Как же я давно не спал…
— Папа, расскажи историю.
— Опять уснуть не можешь? — без интереса спросил Джо-старший, откладывая книгу.
Я кивнул, робко, смущаясь того, что сон все не приходит.
— Твоя мать в детстве тоже страдала от бессонницы. Слишком уж активный ум. Вечно о чем-то мечтала, думала. Это с ее слов. Я, понятное дело, этого не видел.
— Я боюсь… — пробормотал я, по-сыновьи стараясь отречь сходство с матерью.
— Чего же ты боишься? — у Джо на губах мелькнула усмешка, немного снисходительная, но она тут же исчезла, и взгляд вновь стал серьезным, может, даже немного сердитым.
— Не знаю.
Некоторое время отец смотрел на меня, задумчиво поглаживая подбородок. Его черные глаза стали непроницаемы, и я, ребенок, робел все больше. Мне казалось, что вот-вот папа сорвется и закричит, но он внезапно улыбнулся и похлопал себя по колену:
— Ну? Чего стоишь такой серьезный? Усаживайся, сейчас такое расскажу, уснуть точно не сможешь!
И я, улыбнувшись, побежал к нему в крепкие отцовские объятия, чтобы послушать очередной рассказ, которых у папы накопилось за всю жизнь немало.
В ту ночь он рассказал, как сражался с людоедом, огромным, как дерево, и крепким, как скала. Эта битва оставила на его теле шрам, который он пообещал мне обязательно показать, но только утром, если усну.
Эта погода, эта усталость мозга… это все слишком сильно напоминает мне о прошлом. Мы с родителями жили в небольшом городке, который часто бывал окутан туманом. И запах, который я чувствовал, стоя на подмерзшей грязи, у бочки с водой, так сильно напоминал запах улиц того города, что сердце невольно защемило…
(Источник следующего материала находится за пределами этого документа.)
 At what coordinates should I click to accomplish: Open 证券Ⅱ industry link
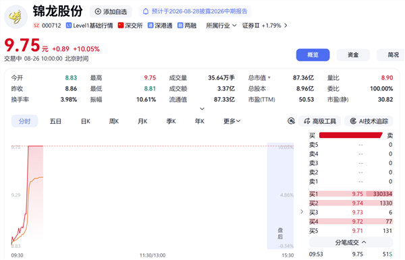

Встряхнувшись, я пошел дальше. Дела нужно срочно заканчивать, потому что скоро Алиса вернется в таверну, и я должен быть готов к продолжению пути. А меня еще ждет тело, с которым я так и не разобрался.
***
Кузня мрачной пастью щерилась в мою сторону. Окинув взглядом наковальню и печь, я отметил, что у нее уже возится кузнец. Поморщившись, я положил руку на перила. Лестница была пристроена к боку здания, и по ней можно прямо с улицы подняться ко входной двери на второй этаж. Я достал из кармана куртки кошелек и подкинул его в руке. «Здесь все, что собрала Алиса в той деревне. Кровавые деньги. Они грязнее, чем обычный человек может себе представить. Сестра отобрала их у убитых мною, а затем я принял эти же монеты от вора, которого сам же обрек на смерть. Неприятно, что столько жизней оценено в этот кошель, который полон едва ли наполовину, и еще неприятнее, что все эти смерти будут переданы в руки женщине, которая к этому не причастна. Но ничего не поделать, такова сделка», — мой взгляд буравил лежащий в ладони мешочек, и чем больше я на него смотрел, тем меньше мне хотелось отдавать деньги. Не потому, что меня душила жадность. Мне было плевать на золото, я знал, что мой меч соберет еще больше, стоит мне только захотеть. Дело было в другом. Я прослеживал печальную судьбу этих монет. Можно ли назвать их обладателей счастливцами? Собранные с трупов, украденные и вновь орошенные кровью. Это не деньги, это почти что проклятие.